-- Stored data --
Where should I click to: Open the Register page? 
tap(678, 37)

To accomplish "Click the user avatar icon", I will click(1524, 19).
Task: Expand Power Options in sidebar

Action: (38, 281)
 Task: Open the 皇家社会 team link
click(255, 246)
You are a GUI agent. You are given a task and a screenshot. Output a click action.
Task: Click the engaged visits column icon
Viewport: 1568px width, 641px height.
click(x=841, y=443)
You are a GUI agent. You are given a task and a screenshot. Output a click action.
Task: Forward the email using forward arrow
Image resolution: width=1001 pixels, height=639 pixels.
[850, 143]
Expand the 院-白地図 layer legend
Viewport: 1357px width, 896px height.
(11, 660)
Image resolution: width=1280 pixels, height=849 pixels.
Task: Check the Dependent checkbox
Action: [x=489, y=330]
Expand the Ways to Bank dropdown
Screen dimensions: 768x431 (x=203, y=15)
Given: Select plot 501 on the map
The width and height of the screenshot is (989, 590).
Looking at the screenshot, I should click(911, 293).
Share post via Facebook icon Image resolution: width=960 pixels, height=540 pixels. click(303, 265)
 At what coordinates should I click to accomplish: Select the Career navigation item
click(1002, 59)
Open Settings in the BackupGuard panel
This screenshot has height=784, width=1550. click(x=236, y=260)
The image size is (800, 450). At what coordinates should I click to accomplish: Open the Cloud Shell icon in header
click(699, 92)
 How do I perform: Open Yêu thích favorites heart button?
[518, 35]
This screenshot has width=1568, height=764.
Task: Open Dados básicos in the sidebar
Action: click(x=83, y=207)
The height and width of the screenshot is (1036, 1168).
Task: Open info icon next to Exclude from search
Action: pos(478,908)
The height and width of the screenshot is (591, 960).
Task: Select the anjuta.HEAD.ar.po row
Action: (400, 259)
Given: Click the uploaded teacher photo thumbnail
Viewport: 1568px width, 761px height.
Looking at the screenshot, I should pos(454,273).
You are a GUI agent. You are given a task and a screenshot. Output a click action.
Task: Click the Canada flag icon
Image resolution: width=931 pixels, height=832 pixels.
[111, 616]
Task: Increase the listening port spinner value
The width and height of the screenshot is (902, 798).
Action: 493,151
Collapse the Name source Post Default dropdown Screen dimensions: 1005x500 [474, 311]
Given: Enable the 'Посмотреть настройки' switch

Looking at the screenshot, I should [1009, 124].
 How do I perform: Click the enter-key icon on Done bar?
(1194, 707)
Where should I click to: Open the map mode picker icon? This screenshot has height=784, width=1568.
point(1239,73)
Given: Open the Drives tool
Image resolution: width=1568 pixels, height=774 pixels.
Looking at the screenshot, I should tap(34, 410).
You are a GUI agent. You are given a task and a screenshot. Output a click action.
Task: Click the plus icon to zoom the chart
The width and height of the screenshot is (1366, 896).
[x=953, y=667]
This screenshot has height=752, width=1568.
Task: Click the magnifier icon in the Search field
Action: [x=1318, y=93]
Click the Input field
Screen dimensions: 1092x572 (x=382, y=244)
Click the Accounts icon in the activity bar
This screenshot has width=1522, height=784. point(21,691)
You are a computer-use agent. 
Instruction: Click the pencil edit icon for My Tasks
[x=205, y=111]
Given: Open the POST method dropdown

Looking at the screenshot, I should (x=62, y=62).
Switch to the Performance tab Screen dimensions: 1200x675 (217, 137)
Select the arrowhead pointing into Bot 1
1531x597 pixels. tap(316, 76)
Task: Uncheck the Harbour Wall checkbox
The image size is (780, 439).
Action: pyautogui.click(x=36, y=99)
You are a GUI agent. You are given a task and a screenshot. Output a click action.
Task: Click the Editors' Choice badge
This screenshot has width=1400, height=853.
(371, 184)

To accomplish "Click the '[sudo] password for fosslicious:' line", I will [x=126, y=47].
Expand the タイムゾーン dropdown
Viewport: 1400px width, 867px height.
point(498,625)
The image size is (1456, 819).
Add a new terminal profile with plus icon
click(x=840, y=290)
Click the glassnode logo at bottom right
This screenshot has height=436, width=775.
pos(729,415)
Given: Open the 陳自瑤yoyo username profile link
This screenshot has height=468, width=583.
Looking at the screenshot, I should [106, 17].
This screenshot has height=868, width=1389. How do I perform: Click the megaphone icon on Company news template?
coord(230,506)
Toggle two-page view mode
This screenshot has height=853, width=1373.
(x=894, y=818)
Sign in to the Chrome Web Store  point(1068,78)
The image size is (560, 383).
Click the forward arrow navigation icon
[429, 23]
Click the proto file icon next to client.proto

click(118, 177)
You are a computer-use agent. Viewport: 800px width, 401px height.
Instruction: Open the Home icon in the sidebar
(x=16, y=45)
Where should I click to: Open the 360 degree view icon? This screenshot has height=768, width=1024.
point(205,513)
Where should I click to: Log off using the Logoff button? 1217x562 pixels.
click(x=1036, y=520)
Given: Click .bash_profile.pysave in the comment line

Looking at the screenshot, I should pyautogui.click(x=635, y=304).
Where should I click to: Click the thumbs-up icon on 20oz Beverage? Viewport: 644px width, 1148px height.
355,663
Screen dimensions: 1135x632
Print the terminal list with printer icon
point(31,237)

-- Short task --
Lay out all the records above as a Markdown table with a No. column that numbers each line and a Text column that holds the line, leaving out blank lines.

-- Result of the task --
| No. | Text |
|---|---|
| 1 | Where should I click to: Open the Register page?  |
| 2 | tap(678, 37) |
| 3 | To accomplish "Click the user avatar icon", I will click(1524, 19). |
| 4 | Task: Expand Power Options in sidebar |
| 5 | Action: (38, 281) |
| 6 |  Task: Open the 皇家社会 team link |
| 7 | click(255, 246) |
| 8 | You are a GUI agent. You are given a task and a screenshot. Output a click action. |
| 9 | Task: Click the engaged visits column icon |
| 10 | Viewport: 1568px width, 641px height. |
| 11 | click(x=841, y=443) |
| 12 | You are a GUI agent. You are given a task and a screenshot. Output a click action. |
| 13 | Task: Forward the email using forward arrow |
| 14 | Image resolution: width=1001 pixels, height=639 pixels. |
| 15 | [850, 143] |
| 16 | Expand the 院-白地図 layer legend |
| 17 | Viewport: 1357px width, 896px height. |
| 18 | (11, 660) |
| 19 | Image resolution: width=1280 pixels, height=849 pixels. |
| 20 | Task: Check the Dependent checkbox |
| 21 | Action: [x=489, y=330] |
| 22 | Expand the Ways to Bank dropdown |
| 23 | Screen dimensions: 768x431 (x=203, y=15) |
| 24 | Given: Select plot 501 on the map |
| 25 | The width and height of the screenshot is (989, 590). |
| 26 | Looking at the screenshot, I should click(911, 293). |
| 27 | Share post via Facebook icon Image resolution: width=960 pixels, height=540 pixels. click(303, 265) |
| 28 |  At what coordinates should I click to accomplish: Select the Career navigation item |
| 29 | click(1002, 59) |
| 30 | Open Settings in the BackupGuard panel |
| 31 | This screenshot has height=784, width=1550. click(x=236, y=260) |
| 32 | The image size is (800, 450). At what coordinates should I click to accomplish: Open the Cloud Shell icon in header |
| 33 | click(699, 92) |
| 34 |  How do I perform: Open Yêu thích favorites heart button? |
| 35 | [518, 35] |
| 36 | This screenshot has width=1568, height=764. |
| 37 | Task: Open Dados básicos in the sidebar |
| 38 | Action: click(x=83, y=207) |
| 39 | The height and width of the screenshot is (1036, 1168). |
| 40 | Task: Open info icon next to Exclude from search |
| 41 | Action: pos(478,908) |
| 42 | The height and width of the screenshot is (591, 960). |
| 43 | Task: Select the anjuta.HEAD.ar.po row |
| 44 | Action: (400, 259) |
| 45 | Given: Click the uploaded teacher photo thumbnail |
| 46 | Viewport: 1568px width, 761px height. |
| 47 | Looking at the screenshot, I should pos(454,273). |
| 48 | You are a GUI agent. You are given a task and a screenshot. Output a click action. |
| 49 | Task: Click the Canada flag icon |
| 50 | Image resolution: width=931 pixels, height=832 pixels. |
| 51 | [111, 616] |
| 52 | Task: Increase the listening port spinner value |
| 53 | The width and height of the screenshot is (902, 798). |
| 54 | Action: 493,151 |
| 55 | Collapse the Name source Post Default dropdown Screen dimensions: 1005x500 [474, 311] |
| 56 | Given: Enable the 'Посмотреть настройки' switch |
| 57 | Looking at the screenshot, I should [1009, 124]. |
| 58 |  How do I perform: Click the enter-key icon on Done bar? |
| 59 | (1194, 707) |
| 60 | Where should I click to: Open the map mode picker icon? This screenshot has height=784, width=1568. |
| 61 | point(1239,73) |
| 62 | Given: Open the Drives tool |
| 63 | Image resolution: width=1568 pixels, height=774 pixels. |
| 64 | Looking at the screenshot, I should tap(34, 410). |
| 65 | You are a GUI agent. You are given a task and a screenshot. Output a click action. |
| 66 | Task: Click the plus icon to zoom the chart |
| 67 | The width and height of the screenshot is (1366, 896). |
| 68 | [x=953, y=667] |
| 69 | This screenshot has height=752, width=1568. |
| 70 | Task: Click the magnifier icon in the Search field |
| 71 | Action: [x=1318, y=93] |
| 72 | Click the Input field |
| 73 | Screen dimensions: 1092x572 (x=382, y=244) |
| 74 | Click the Accounts icon in the activity bar |
| 75 | This screenshot has width=1522, height=784. point(21,691) |
| 76 | You are a computer-use agent.  |
| 77 | Instruction: Click the pencil edit icon for My Tasks |
| 78 | [x=205, y=111] |
| 79 | Given: Open the POST method dropdown |
| 80 | Looking at the screenshot, I should (x=62, y=62). |
| 81 | Switch to the Performance tab Screen dimensions: 1200x675 (217, 137) |
| 82 | Select the arrowhead pointing into Bot 1 |
| 83 | 1531x597 pixels. tap(316, 76) |
| 84 | Task: Uncheck the Harbour Wall checkbox |
| 85 | The image size is (780, 439). |
| 86 | Action: pyautogui.click(x=36, y=99) |
| 87 | You are a GUI agent. You are given a task and a screenshot. Output a click action. |
| 88 | Task: Click the Editors' Choice badge |
| 89 | This screenshot has width=1400, height=853. |
| 90 | (371, 184) |
| 91 | To accomplish "Click the '[sudo] password for fosslicious:' line", I will [x=126, y=47]. |
| 92 | Expand the タイムゾーン dropdown |
| 93 | Viewport: 1400px width, 867px height. |
| 94 | point(498,625) |
| 95 | The image size is (1456, 819). |
| 96 | Add a new terminal profile with plus icon |
| 97 | click(x=840, y=290) |
| 98 | Click the glassnode logo at bottom right |
| 99 | This screenshot has height=436, width=775. |
| 100 | pos(729,415) |
| 101 | Given: Open the 陳自瑤yoyo username profile link |
| 102 | This screenshot has height=468, width=583. |
| 103 | Looking at the screenshot, I should [106, 17]. |
| 104 | This screenshot has height=868, width=1389. How do I perform: Click the megaphone icon on Company news template? |
| 105 | coord(230,506) |
| 106 | Toggle two-page view mode |
| 107 | This screenshot has height=853, width=1373. |
| 108 | (x=894, y=818) |
| 109 | Sign in to the Chrome Web Store  point(1068,78) |
| 110 | The image size is (560, 383). |
| 111 | Click the forward arrow navigation icon |
| 112 | [429, 23] |
| 113 | Click the proto file icon next to client.proto |
| 114 | click(118, 177) |
| 115 | You are a computer-use agent. Viewport: 800px width, 401px height. |
| 116 | Instruction: Open the Home icon in the sidebar |
| 117 | (x=16, y=45) |
| 118 | Where should I click to: Open the 360 degree view icon? This screenshot has height=768, width=1024. |
| 119 | point(205,513) |
| 120 | Where should I click to: Log off using the Logoff button? 1217x562 pixels. |
| 121 | click(x=1036, y=520) |
| 122 | Given: Click .bash_profile.pysave in the comment line |
| 123 | Looking at the screenshot, I should pyautogui.click(x=635, y=304). |
| 124 | Where should I click to: Click the thumbs-up icon on 20oz Beverage? Viewport: 644px width, 1148px height. |
| 125 | 355,663 |
| 126 | Screen dimensions: 1135x632 |
| 127 | Print the terminal list with printer icon |
| 128 | point(31,237) |